The most they could do is rate limit IP addresses, and that doesbt work too well when jts individual users who can just request a new IP any time
Not to mention that the scraped indexes can and should be shared. Unfortunately what OP is seeing may be a move to thwart this type of brute force scraping, and might resolve as dynamically assigned domain addresses, where the URL of a set object is temporarily assigned and streamed only to a single or group of IP addresses that request it within a given timeframe before being rotated out until found in search again and then reassigned a new URL, etc.

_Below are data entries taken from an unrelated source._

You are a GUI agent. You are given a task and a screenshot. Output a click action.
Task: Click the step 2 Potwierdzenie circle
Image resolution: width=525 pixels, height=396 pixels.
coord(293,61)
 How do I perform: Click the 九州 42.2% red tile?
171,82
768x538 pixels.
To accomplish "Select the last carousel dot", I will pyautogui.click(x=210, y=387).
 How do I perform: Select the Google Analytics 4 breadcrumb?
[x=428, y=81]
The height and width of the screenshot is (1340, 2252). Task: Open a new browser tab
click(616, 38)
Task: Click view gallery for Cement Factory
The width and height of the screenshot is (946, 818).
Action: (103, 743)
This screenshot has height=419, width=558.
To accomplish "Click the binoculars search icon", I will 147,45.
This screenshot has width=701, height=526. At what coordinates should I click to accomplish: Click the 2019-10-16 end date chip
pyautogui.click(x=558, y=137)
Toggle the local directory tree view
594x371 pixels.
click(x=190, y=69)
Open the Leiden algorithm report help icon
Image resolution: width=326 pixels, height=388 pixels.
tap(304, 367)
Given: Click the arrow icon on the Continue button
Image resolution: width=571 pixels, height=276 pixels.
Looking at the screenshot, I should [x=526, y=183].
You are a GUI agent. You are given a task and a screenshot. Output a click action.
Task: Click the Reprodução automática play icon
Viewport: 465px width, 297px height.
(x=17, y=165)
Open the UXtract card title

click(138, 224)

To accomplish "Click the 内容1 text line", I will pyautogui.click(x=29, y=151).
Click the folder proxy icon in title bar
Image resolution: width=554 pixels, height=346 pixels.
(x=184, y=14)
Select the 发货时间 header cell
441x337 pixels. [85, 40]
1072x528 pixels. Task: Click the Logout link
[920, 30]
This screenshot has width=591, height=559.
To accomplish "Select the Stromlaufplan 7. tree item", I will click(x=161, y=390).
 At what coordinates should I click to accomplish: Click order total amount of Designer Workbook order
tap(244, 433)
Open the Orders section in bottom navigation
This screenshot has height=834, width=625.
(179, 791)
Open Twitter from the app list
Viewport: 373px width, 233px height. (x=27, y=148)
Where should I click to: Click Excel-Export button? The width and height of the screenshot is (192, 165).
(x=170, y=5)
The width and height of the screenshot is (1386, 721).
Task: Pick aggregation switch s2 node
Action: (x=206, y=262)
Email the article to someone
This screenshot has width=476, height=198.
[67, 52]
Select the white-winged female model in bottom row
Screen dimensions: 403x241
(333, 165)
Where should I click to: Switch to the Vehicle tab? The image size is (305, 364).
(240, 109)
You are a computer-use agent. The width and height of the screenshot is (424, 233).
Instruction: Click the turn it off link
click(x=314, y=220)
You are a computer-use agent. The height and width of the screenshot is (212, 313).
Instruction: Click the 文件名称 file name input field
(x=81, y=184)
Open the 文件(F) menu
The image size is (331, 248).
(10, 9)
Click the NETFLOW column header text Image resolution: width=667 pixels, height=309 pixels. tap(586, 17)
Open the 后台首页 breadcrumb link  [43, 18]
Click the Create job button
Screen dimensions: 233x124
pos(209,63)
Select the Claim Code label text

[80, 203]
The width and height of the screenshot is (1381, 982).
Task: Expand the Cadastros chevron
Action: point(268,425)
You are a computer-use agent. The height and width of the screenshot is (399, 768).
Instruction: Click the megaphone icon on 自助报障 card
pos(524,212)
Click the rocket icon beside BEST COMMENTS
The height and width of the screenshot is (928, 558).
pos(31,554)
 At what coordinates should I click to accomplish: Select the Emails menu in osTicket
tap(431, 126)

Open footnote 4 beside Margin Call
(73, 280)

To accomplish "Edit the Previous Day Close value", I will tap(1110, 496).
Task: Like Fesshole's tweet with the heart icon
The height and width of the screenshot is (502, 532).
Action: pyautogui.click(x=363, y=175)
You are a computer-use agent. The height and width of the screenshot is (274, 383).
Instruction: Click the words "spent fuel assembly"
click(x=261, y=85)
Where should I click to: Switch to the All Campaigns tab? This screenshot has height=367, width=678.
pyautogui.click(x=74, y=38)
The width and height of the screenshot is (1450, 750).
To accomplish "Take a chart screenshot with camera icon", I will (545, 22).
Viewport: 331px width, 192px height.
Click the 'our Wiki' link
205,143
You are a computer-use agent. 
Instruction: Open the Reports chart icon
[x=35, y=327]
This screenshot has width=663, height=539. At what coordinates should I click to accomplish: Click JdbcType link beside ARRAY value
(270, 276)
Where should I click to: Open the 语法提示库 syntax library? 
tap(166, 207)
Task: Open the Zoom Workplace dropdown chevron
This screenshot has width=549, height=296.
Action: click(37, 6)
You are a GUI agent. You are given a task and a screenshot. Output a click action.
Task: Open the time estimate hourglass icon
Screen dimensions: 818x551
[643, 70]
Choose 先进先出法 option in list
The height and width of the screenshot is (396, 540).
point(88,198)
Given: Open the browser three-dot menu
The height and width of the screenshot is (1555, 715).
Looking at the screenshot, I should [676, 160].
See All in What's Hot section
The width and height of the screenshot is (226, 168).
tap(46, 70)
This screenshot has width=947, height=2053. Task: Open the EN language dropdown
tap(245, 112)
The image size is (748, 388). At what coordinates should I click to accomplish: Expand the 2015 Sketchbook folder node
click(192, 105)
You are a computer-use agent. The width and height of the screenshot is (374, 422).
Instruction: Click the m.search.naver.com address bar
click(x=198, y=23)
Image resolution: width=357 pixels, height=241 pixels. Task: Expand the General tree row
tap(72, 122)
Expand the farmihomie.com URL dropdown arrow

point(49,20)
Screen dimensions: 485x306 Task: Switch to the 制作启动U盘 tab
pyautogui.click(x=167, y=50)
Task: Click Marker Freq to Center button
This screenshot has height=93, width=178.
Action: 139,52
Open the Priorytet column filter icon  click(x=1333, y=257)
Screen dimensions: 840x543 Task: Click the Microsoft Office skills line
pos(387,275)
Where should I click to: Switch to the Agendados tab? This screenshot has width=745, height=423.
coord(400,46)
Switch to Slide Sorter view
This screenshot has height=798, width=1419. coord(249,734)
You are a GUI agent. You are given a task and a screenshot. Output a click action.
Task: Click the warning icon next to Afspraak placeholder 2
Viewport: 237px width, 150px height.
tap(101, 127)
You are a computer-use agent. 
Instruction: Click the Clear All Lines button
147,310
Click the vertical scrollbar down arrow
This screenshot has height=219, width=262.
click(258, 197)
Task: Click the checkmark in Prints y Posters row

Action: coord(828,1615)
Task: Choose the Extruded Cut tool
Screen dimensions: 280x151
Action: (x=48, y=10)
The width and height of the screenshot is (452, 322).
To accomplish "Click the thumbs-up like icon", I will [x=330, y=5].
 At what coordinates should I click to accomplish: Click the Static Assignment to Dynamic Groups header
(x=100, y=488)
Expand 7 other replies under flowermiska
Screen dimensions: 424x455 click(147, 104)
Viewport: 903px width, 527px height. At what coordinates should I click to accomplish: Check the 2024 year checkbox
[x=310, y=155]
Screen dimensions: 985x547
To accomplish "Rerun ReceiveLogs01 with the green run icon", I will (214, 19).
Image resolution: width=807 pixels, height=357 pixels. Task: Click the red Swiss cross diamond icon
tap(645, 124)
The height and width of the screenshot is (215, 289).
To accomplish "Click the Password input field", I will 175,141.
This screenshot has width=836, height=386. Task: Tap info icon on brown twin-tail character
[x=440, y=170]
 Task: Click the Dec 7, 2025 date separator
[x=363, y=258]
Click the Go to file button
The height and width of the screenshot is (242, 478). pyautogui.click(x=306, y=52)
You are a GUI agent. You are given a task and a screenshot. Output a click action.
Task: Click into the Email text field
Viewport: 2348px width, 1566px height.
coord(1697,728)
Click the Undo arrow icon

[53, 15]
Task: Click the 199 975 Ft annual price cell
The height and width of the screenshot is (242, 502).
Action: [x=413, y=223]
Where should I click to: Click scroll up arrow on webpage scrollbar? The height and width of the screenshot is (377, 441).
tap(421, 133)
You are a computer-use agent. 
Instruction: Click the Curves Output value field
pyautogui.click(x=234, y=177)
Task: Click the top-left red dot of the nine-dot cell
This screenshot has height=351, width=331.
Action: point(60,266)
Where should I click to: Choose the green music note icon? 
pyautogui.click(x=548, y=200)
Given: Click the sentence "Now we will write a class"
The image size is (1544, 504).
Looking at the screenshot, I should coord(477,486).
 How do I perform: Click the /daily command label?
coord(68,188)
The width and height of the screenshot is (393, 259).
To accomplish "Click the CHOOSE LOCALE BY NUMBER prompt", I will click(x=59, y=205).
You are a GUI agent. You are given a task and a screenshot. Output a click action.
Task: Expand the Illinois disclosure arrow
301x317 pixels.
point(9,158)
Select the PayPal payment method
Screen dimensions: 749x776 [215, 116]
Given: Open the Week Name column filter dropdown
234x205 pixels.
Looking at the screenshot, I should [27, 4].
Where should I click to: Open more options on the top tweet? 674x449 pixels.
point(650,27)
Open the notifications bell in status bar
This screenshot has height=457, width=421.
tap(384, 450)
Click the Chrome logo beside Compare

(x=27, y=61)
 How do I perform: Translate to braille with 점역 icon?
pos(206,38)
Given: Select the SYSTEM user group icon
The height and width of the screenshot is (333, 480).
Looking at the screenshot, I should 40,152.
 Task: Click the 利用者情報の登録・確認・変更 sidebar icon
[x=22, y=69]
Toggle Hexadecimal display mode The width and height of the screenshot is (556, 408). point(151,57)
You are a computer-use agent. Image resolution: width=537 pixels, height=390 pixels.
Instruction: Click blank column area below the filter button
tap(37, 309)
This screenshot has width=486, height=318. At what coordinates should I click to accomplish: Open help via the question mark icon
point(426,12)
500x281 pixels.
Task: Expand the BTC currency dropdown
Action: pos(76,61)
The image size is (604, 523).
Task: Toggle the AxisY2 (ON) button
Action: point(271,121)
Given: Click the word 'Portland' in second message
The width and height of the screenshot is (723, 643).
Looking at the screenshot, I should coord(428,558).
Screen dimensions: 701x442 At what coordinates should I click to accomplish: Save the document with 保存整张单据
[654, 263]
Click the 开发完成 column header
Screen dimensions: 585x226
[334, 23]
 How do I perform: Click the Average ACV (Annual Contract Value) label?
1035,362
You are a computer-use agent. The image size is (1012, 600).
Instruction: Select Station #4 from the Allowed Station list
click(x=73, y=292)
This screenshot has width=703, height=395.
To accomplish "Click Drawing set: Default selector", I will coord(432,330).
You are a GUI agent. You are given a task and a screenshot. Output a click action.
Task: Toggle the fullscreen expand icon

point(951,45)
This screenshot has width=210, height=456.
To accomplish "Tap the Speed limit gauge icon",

This is a frankly stupid use of resources, but can effectively be used to prevent crowdsourced indexes from proliferating, and to punish IPs or even MAC addresses or browser fingerprints associated with downloading and reuploading videos which almost certainly have stegnographic fingerprinting embedded that associate with who the video was served up to at the time it was downloaded.
Also, you know what would make this all even worse? Laws requiring that people prove their identity in order to consume content or pull videos... just like age verification laws now being passed in several countries. What a coincidence.
I agree with local search, but I prefer more of a traditional algorithm-based search to generative AI. A solution I've seen (that is far more attainable than building your own search engine) is hosting a metasearch engine, which collates results from search engines, based on your own preferences of results. Or perhaps using someone else's established server if their preferences align with yours. Localised (on-device) search will be a gamechanger in many ways, but I believe a meaningful version of that is far off and potentially impractical to implement.